CHALLENGES
**1)** Translate this sentence from the excerpt on Azure Batch coding conventions below into Spanish: "With the above guidance, the first example can be cleaned up significantly:"
**2)** Resume the excerpt on Azure Batch coding conventions below, picking up right after its final line of code.

EXCERPT
• • • • • • •
With the above guidance, the first example can be cleaned up significantly:

import datetime
import uuid

import azure.batch as azbatch
import azure.batch.batch_auth as azbatch_auth
import azure.storage.blob as azblob
from flask import current_app

from .. import common as backend_common
from ... import models as tesmodels

and it becomes very clear which models are in use:

# Default state inheritance, with 'active' as QUEUED unless we get more detailed into from tasks
state_map = {
    azbatch.models.JobState.active: tesmodels.TaskStatus.QUEUED,
    azbatch.models.JobState.completed: tesmodels.TaskStatus.COMPLETE,
    azbatch.models.JobState.deleting: tesmodels.TaskStatus.CANCELED,
    azbatch.models.JobState.disabled: tesmodels.TaskStatus.PAUSED,
    azbatch.models.JobState.disabling: tesmodels.TaskStatus.PAUSED,
    azbatch.models.JobState.enabling: tesmodels.TaskStatus.PAUSED,
    azbatch.models.JobState.terminating: tesmodels.TaskStatus.CANCELED,
}
tes_task.state = state_map.get(batch_job.state, tesmodels.TaskStatus.UNKNOWN)

Unit testing conventions

Use 'app' and 'mocker' fixtures

Application that needs Flask app context should request the app fixture and monkey-patching mocks should be done via the mocker fixture:

from tesazure.extensions import compute_backend


class TestCase:
    def test_mything_scenariodescriptor(self, app, mocker):
        mocked_batch_client = mocker.patch('azure.batch.batch_service_client.BatchServiceClient')
• • • • • • •
(Entries for locating text and elements)
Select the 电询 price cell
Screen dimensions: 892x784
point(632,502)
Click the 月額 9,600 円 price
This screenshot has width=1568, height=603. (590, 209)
• • • • • • •
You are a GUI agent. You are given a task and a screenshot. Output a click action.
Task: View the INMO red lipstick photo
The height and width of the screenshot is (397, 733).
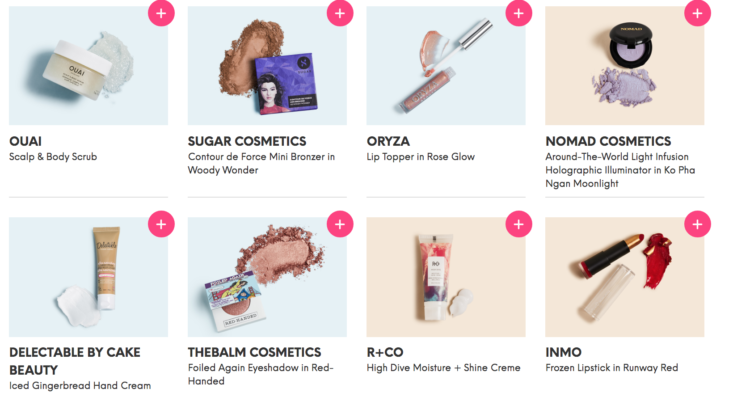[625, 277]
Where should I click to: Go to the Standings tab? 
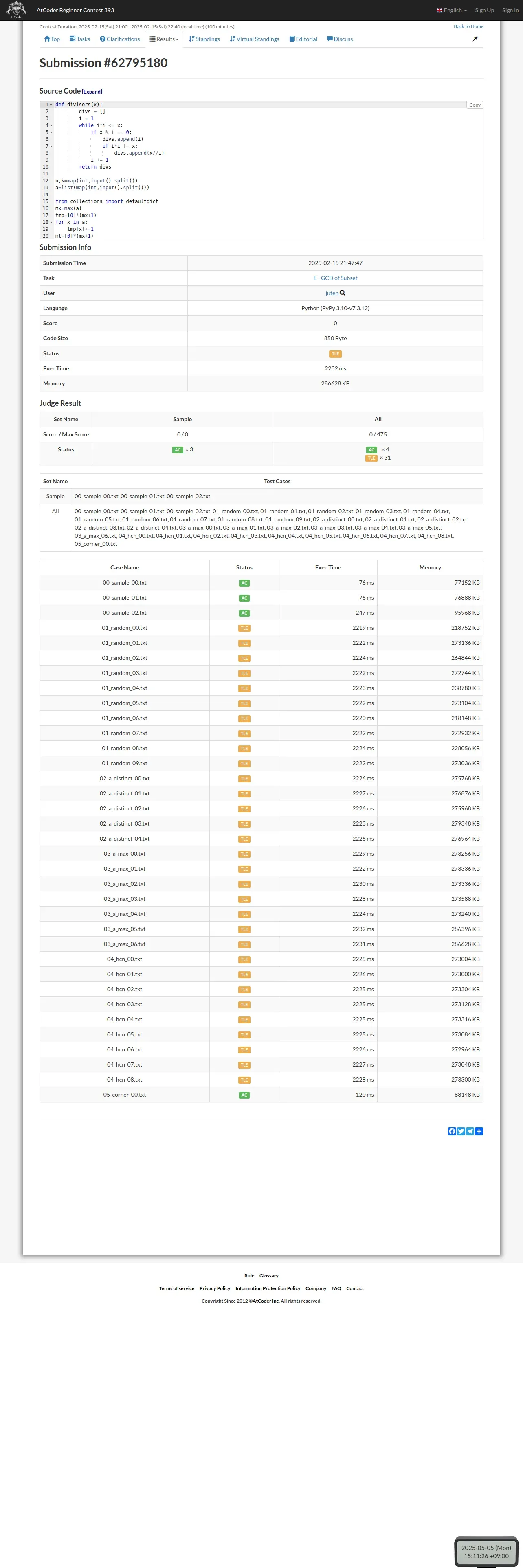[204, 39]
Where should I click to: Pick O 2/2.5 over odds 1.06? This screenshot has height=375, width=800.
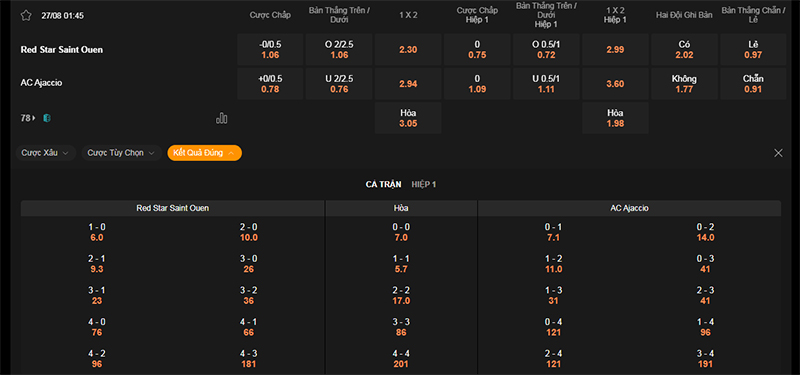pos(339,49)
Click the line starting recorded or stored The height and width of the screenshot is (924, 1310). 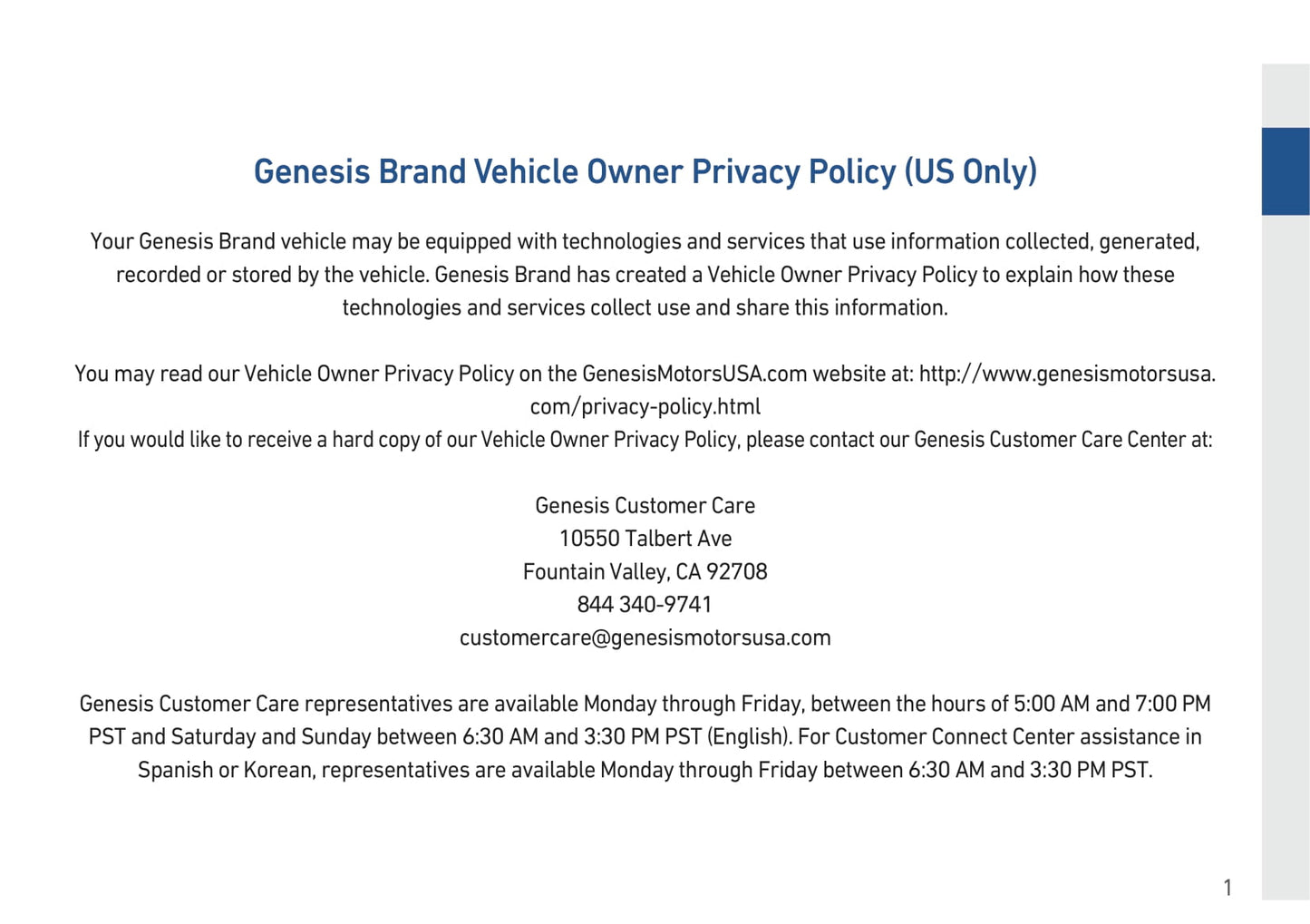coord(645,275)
• • • • • • •
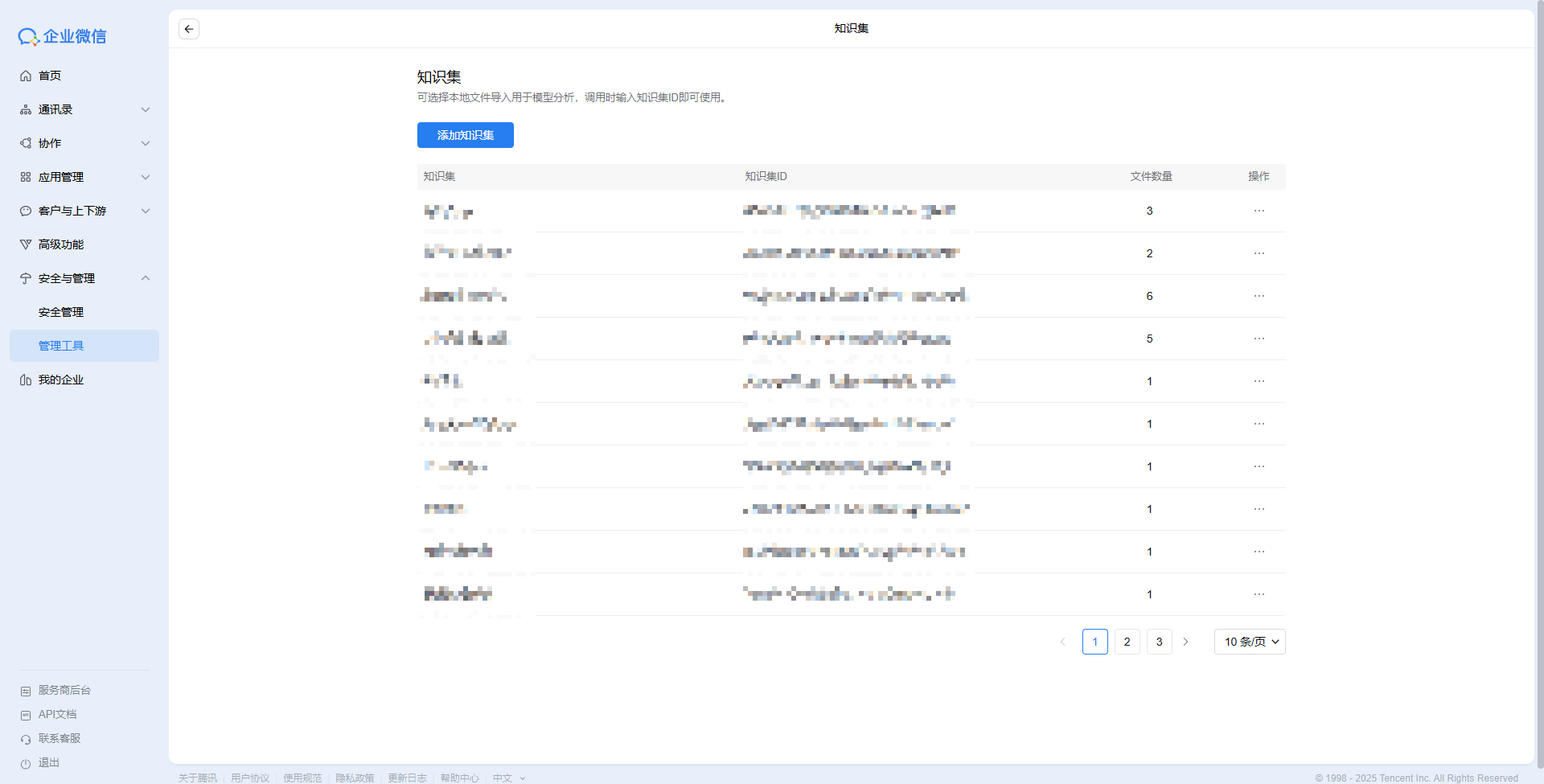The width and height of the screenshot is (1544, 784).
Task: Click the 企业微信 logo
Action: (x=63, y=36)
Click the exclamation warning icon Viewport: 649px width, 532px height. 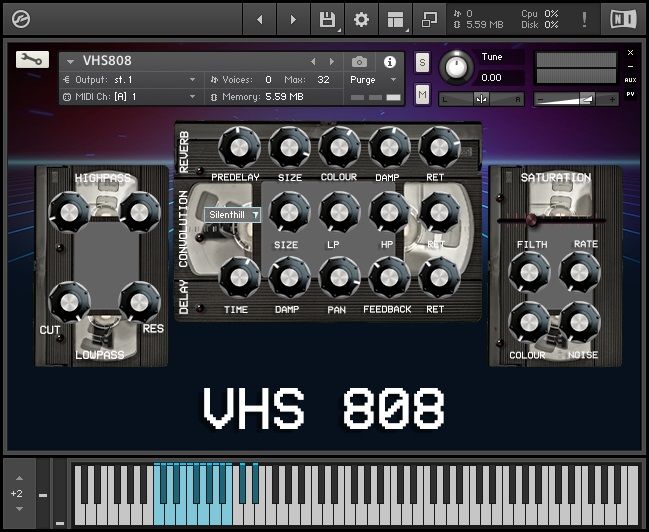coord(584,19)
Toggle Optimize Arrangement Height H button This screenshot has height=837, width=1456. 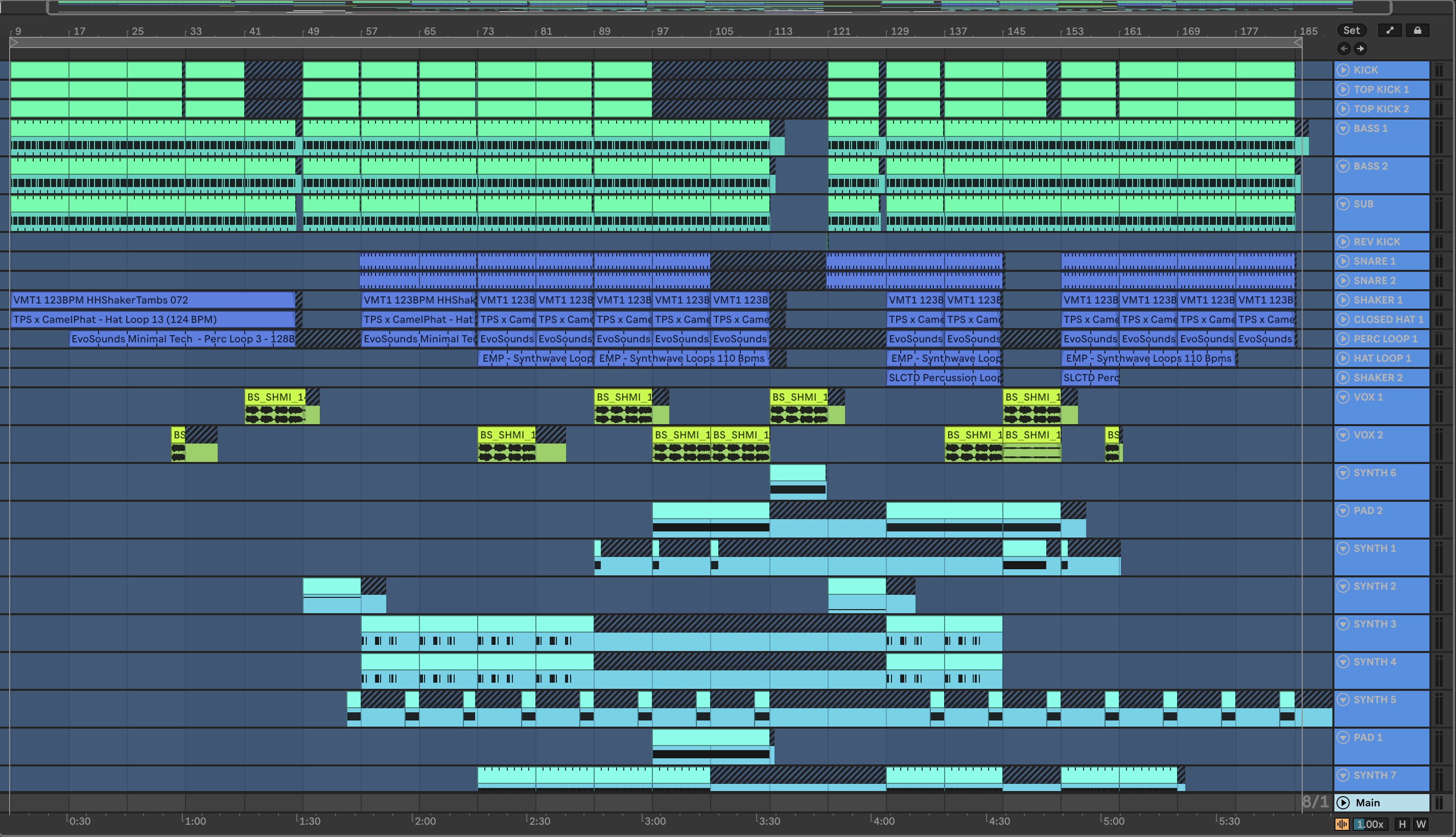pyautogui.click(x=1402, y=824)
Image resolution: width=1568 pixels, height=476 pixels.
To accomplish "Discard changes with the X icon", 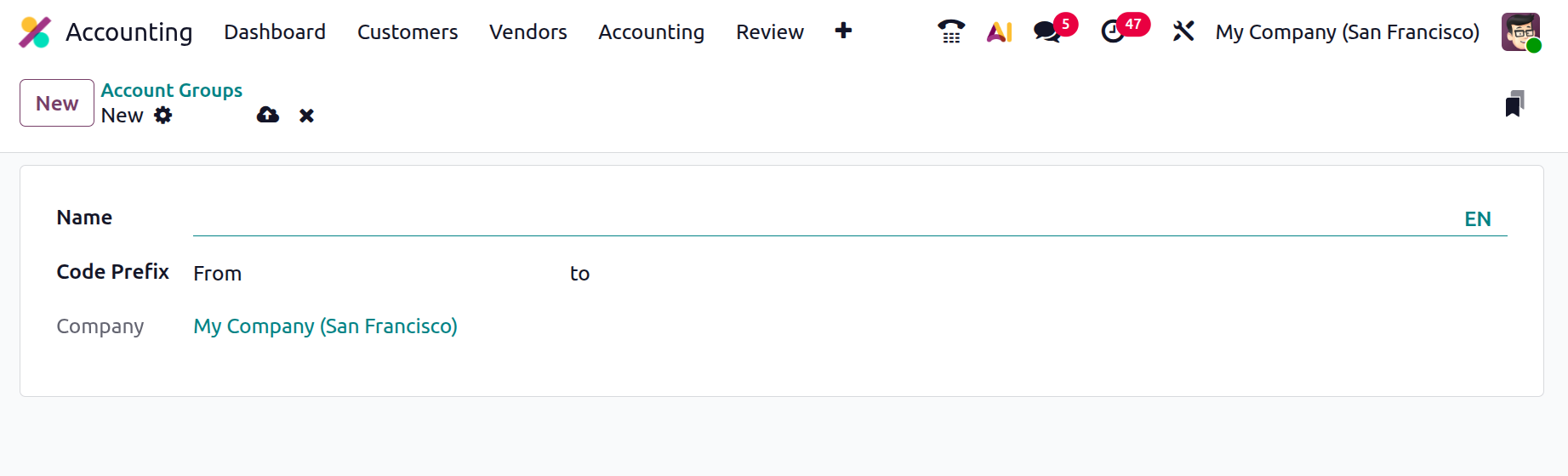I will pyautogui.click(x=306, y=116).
• • • • • • •
THE ANSWERS
**1)** Con las pautas anteriores, el primer ejemplo puede limpiarse considerablemente:

**2)**
        # this call to the flask extension needs app context
        compute_backend.backend.foo()

Avoid assert_* convenience methods on mock objects

Never use the mock built-in methods to create assertions, Yelp did a great write-up on why in their post assert_called_once: Threat or Menace. Essentially, mock methods will happily carry on if you make a typo or if the API changes in the future.

To ensure correctness, use assert() checks on mock properties like mock.call_args, mock.call_args_list, mock.mock_calls, and mock.call_count.

Note that mock.mock_calls and mock.call_args return a mock._Call object which is a wrapped tuple object. The correct way to interact with it is call[0] which returns a tuple of the value args passed (i.e. suitable for use with *args) and call[1] returns the keyword args passed (i.e. suitable for use with **kwargs)

For example:

mocked_object = mocker.patch('RestThing.client.ThingClient')
args, kwargs = mocked_object.do_something.call_args
assert(isinstance(args[0], MyClass))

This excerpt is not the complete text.